● **The problem**
Write the records below out again. Match them exactly.

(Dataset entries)
◆ ◆ ◆ ◆
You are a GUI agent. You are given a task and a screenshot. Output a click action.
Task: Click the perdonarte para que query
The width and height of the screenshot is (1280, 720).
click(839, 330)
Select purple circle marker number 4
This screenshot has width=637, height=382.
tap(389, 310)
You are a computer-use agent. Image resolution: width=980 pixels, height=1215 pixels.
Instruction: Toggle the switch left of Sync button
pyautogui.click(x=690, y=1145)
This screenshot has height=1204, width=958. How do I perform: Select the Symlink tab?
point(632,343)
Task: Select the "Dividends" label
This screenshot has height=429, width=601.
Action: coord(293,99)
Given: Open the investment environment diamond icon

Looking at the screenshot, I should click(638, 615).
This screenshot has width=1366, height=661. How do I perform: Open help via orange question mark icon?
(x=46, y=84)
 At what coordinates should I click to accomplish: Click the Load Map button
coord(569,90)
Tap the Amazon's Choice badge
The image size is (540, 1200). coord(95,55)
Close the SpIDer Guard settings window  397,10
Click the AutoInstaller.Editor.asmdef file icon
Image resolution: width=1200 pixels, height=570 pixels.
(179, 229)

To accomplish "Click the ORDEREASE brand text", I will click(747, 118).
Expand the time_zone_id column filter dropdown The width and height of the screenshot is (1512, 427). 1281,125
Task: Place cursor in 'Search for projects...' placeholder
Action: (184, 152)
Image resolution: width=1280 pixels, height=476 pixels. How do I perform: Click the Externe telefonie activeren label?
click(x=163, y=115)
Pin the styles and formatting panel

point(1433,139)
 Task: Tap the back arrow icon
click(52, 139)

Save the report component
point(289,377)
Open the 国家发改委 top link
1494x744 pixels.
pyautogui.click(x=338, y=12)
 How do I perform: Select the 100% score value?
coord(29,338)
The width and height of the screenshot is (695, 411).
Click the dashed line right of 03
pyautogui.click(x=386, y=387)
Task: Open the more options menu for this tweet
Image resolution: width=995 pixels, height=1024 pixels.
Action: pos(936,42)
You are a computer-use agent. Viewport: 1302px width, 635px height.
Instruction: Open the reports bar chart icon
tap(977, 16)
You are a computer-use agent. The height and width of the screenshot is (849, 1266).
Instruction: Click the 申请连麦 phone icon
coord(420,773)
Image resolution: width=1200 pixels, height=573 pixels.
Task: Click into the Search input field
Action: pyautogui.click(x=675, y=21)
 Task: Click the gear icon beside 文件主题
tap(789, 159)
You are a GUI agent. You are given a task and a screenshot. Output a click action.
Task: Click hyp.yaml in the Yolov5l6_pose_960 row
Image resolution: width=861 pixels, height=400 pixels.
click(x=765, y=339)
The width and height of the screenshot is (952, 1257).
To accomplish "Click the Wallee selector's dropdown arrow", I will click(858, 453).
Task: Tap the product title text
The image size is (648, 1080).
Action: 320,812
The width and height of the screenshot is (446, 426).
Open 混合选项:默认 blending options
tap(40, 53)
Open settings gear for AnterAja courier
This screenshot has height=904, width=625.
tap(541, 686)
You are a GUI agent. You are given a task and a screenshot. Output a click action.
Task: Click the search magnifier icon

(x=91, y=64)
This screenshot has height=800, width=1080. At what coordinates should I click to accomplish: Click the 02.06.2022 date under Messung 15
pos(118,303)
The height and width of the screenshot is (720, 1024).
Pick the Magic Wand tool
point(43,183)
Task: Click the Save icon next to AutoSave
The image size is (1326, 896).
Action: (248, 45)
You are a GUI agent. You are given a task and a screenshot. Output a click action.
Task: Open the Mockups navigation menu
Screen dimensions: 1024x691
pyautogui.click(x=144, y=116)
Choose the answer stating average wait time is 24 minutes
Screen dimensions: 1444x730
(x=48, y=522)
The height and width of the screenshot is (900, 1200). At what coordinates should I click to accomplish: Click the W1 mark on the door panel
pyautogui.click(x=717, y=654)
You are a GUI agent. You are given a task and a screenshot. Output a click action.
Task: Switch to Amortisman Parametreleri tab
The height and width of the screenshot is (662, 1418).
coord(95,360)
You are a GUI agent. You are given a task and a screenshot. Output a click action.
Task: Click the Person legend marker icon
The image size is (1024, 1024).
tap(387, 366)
◆ ◆ ◆ ◆
● **Reply to the exercise**
You are a GUI agent. You are given a task and a screenshot. Output a click action.
Task: Click the perdonarte para que query
The width and height of the screenshot is (1280, 720).
click(839, 330)
Select purple circle marker number 4
This screenshot has width=637, height=382.
tap(389, 310)
You are a computer-use agent. Image resolution: width=980 pixels, height=1215 pixels.
Instruction: Toggle the switch left of Sync button
pyautogui.click(x=690, y=1145)
This screenshot has height=1204, width=958. How do I perform: Select the Symlink tab?
point(632,343)
Task: Select the "Dividends" label
This screenshot has height=429, width=601.
Action: coord(293,99)
Given: Open the investment environment diamond icon

Looking at the screenshot, I should click(638, 615).
This screenshot has width=1366, height=661. How do I perform: Open help via orange question mark icon?
(x=46, y=84)
 At what coordinates should I click to accomplish: Click the Load Map button
coord(569,90)
Tap the Amazon's Choice badge
The image size is (540, 1200). coord(95,55)
Close the SpIDer Guard settings window  397,10
Click the AutoInstaller.Editor.asmdef file icon
Image resolution: width=1200 pixels, height=570 pixels.
(179, 229)

To accomplish "Click the ORDEREASE brand text", I will click(747, 118).
Expand the time_zone_id column filter dropdown The width and height of the screenshot is (1512, 427). 1281,125
Task: Place cursor in 'Search for projects...' placeholder
Action: (184, 152)
Image resolution: width=1280 pixels, height=476 pixels. How do I perform: Click the Externe telefonie activeren label?
click(x=163, y=115)
Pin the styles and formatting panel

point(1433,139)
 Task: Tap the back arrow icon
click(52, 139)

Save the report component
point(289,377)
Open the 国家发改委 top link
1494x744 pixels.
pyautogui.click(x=338, y=12)
 How do I perform: Select the 100% score value?
coord(29,338)
The width and height of the screenshot is (695, 411).
Click the dashed line right of 03
pyautogui.click(x=386, y=387)
Task: Open the more options menu for this tweet
Image resolution: width=995 pixels, height=1024 pixels.
Action: pos(936,42)
You are a computer-use agent. Viewport: 1302px width, 635px height.
Instruction: Open the reports bar chart icon
tap(977, 16)
You are a computer-use agent. The height and width of the screenshot is (849, 1266).
Instruction: Click the 申请连麦 phone icon
coord(420,773)
Image resolution: width=1200 pixels, height=573 pixels.
Task: Click into the Search input field
Action: pyautogui.click(x=675, y=21)
 Task: Click the gear icon beside 文件主题
tap(789, 159)
You are a GUI agent. You are given a task and a screenshot. Output a click action.
Task: Click hyp.yaml in the Yolov5l6_pose_960 row
Image resolution: width=861 pixels, height=400 pixels.
click(x=765, y=339)
The width and height of the screenshot is (952, 1257).
To accomplish "Click the Wallee selector's dropdown arrow", I will click(858, 453).
Task: Tap the product title text
The image size is (648, 1080).
Action: 320,812
The width and height of the screenshot is (446, 426).
Open 混合选项:默认 blending options
tap(40, 53)
Open settings gear for AnterAja courier
This screenshot has height=904, width=625.
tap(541, 686)
You are a GUI agent. You are given a task and a screenshot. Output a click action.
Task: Click the search magnifier icon

(x=91, y=64)
This screenshot has height=800, width=1080. At what coordinates should I click to accomplish: Click the 02.06.2022 date under Messung 15
pos(118,303)
The height and width of the screenshot is (720, 1024).
Pick the Magic Wand tool
point(43,183)
Task: Click the Save icon next to AutoSave
The image size is (1326, 896).
Action: (248, 45)
You are a GUI agent. You are given a task and a screenshot. Output a click action.
Task: Open the Mockups navigation menu
Screen dimensions: 1024x691
pyautogui.click(x=144, y=116)
Choose the answer stating average wait time is 24 minutes
Screen dimensions: 1444x730
(x=48, y=522)
The height and width of the screenshot is (900, 1200). At what coordinates should I click to accomplish: Click the W1 mark on the door panel
pyautogui.click(x=717, y=654)
You are a GUI agent. You are given a task and a screenshot. Output a click action.
Task: Switch to Amortisman Parametreleri tab
The height and width of the screenshot is (662, 1418).
coord(95,360)
You are a GUI agent. You are given a task and a screenshot. Output a click action.
Task: Click the Person legend marker icon
The image size is (1024, 1024).
tap(387, 366)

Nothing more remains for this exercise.